(Bloomberg) -- Sony Group Corp. is purchasing Bungie Inc., the U.S. video game developer behind the popular Destiny franchise, for $3.6 billion to bolster its stable of game-making studios. 

The deal announced on Monday is the third significant video-game acquisition announced this month, following Microsoft Corp.’s purchase of Activision Blizzard for $69 billion two weeks ago and Take Two Interactive Corp. snagging mobile game leader Zynga Inc. on Jan. 10. Buying Bungie will give Sony one of the most popular first-person shooter games to compete with the massive Call of Duty series, which Sony’s main rival now owns through Activision.

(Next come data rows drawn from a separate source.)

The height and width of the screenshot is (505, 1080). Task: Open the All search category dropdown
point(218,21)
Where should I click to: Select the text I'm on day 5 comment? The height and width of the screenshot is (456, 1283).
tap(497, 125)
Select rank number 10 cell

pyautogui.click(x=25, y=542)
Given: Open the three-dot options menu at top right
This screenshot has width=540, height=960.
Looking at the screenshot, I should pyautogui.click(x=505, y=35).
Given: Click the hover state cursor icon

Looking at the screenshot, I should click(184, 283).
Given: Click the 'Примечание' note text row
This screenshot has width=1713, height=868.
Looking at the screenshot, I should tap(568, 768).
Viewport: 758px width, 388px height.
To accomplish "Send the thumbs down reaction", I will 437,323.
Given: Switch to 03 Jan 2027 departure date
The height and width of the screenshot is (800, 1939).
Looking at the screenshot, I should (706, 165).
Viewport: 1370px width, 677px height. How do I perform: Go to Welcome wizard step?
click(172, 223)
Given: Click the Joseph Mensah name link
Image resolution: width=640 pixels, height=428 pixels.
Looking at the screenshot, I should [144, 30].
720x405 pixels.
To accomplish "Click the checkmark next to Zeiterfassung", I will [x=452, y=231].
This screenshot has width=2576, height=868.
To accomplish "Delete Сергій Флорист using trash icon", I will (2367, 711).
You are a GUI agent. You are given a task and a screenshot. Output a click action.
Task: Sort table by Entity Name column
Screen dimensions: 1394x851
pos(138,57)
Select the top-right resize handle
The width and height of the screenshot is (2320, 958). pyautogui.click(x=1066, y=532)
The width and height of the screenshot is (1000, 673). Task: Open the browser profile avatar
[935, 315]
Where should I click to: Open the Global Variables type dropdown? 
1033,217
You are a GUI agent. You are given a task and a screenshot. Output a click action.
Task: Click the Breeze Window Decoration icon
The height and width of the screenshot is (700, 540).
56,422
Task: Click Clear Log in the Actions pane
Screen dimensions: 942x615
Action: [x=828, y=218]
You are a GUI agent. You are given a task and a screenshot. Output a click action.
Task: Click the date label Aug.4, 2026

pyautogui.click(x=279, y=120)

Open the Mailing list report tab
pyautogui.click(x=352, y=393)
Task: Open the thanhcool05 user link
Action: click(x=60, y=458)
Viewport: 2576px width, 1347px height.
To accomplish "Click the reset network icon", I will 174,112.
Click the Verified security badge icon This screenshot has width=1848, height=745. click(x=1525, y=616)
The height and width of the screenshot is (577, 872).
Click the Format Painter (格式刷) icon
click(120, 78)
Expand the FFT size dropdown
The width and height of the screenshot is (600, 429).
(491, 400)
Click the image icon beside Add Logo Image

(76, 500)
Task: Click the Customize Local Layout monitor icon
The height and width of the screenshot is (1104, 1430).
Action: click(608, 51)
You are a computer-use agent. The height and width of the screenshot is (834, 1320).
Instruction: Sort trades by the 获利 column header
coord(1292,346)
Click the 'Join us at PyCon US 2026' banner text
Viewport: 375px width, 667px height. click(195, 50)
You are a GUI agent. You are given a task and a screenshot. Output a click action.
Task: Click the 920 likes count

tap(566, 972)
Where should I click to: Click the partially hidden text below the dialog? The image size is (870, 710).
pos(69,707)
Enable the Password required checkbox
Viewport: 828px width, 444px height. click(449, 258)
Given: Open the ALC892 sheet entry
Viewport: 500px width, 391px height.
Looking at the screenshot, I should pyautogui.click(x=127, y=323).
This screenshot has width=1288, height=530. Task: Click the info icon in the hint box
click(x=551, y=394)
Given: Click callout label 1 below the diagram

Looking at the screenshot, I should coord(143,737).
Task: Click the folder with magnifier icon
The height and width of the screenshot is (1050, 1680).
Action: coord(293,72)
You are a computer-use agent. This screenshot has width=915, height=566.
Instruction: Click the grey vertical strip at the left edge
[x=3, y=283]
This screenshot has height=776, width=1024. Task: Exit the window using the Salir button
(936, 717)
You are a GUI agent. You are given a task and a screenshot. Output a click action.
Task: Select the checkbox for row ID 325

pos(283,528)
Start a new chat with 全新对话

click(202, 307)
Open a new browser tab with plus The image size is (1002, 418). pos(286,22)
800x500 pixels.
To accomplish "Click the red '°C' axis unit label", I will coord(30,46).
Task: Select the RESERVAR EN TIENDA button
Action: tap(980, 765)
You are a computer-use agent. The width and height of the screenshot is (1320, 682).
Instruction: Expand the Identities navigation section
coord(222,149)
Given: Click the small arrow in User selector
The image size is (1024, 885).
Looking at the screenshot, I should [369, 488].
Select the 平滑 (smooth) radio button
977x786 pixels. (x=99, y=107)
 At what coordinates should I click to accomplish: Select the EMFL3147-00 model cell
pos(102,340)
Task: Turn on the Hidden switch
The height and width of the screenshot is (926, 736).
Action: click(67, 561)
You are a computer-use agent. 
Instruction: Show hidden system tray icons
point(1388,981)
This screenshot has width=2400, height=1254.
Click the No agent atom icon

Microsoft is committed to releasing at least the next three Call of Duty games on Sony’s PlayStation, Bloomberg News has reported. But eventually Microsoft could decide to take the series exclusively to its Xbox console and Windows computers, and Sony may see Destiny as its response.

Sony is a regular acquirer of video game studios, though Bungie is by far its largest of the past decade. The Japanese entertainment and technology giant typically buys less established studios and enhances them with marketing and development resources, as it did for Naughty Dog and Guerrilla Games. Sony also holds minority stakes in some bigger game companies, such as Epic Games Inc., the maker of Fortnite. In recent years, Sony has made some smaller acquisitions, notably Burbank, California-based Insomniac Games in 2019 and Finland’s Housemarque, aiming to bolster its library of PlayStation exclusives. 

While Microsoft has focused on packing its subscription service, Xbox Game Pass, full of games big and small, Sony’s blueprint is to develop large blockbusters and keeping them exclusive to PlayStation -- a strategy that helped the PlayStation 4 sell more than 116 million units, well ahead of the Xbox.

Bellevue, Washington-based Bungie, founded in 1991, helped put the Xbox on the map with the Halo franchise and was purchased by Microsoft in 2000. In 2007, the studio negotiated its independence and spun out from Microsoft to work on its next big thing, Destiny, with Activision. That relationship ended in 2019 and Bungie began self-publishing and operating Destiny independently.

Destiny functions differently than many other franchises. Rather than release a regular cadence of sequels, Bungie decided to continue operating and expanding the most recent game, Destiny 2. The base game is free-to-play, while Bungie regularly releases expansions and season passes full of new content. The move has been popular, drawing in more than 20 million players since 2019, according to Bungie.